[Supplied data]
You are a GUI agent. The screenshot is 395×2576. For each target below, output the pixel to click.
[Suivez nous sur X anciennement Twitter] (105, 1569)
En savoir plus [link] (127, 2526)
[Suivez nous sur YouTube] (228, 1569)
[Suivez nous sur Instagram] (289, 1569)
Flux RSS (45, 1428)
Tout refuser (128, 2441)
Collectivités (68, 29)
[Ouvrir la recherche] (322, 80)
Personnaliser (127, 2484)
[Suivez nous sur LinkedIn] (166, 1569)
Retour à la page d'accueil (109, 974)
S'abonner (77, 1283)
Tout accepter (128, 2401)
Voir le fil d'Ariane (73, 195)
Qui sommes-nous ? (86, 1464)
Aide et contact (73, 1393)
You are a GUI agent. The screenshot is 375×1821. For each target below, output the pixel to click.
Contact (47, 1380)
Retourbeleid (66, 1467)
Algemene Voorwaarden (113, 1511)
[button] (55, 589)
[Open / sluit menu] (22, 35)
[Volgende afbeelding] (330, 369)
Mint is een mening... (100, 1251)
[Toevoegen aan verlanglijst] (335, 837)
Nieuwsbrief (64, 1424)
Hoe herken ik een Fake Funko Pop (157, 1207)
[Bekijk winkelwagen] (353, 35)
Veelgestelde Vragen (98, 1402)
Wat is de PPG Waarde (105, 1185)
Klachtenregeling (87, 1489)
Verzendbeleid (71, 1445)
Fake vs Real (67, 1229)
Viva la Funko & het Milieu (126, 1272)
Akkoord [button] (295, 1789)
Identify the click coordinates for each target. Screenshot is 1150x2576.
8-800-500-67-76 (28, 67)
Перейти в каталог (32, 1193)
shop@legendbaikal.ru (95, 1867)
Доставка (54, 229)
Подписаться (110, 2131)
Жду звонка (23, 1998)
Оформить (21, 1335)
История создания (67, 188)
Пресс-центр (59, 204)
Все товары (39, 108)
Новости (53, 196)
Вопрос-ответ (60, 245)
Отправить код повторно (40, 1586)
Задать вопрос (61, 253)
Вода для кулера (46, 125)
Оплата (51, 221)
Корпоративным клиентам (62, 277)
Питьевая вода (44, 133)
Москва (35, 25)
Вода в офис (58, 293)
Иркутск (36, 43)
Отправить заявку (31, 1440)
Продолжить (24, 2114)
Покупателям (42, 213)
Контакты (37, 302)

[Task directions]
In the listing above, find the line with "En savoir plus [link] (127, 2526)" and the line with "Qui sommes-nous ? (86, 1464)", then print exactly those two lines and every line between them, and nothing more.

[Task result]
En savoir plus [link] (127, 2526)
[Suivez nous sur YouTube] (228, 1569)
[Suivez nous sur Instagram] (289, 1569)
Flux RSS (45, 1428)
Tout refuser (128, 2441)
Collectivités (68, 29)
[Ouvrir la recherche] (322, 80)
Personnaliser (127, 2484)
[Suivez nous sur LinkedIn] (166, 1569)
Retour à la page d'accueil (109, 974)
S'abonner (77, 1283)
Tout accepter (128, 2401)
Voir le fil d'Ariane (73, 195)
Qui sommes-nous ? (86, 1464)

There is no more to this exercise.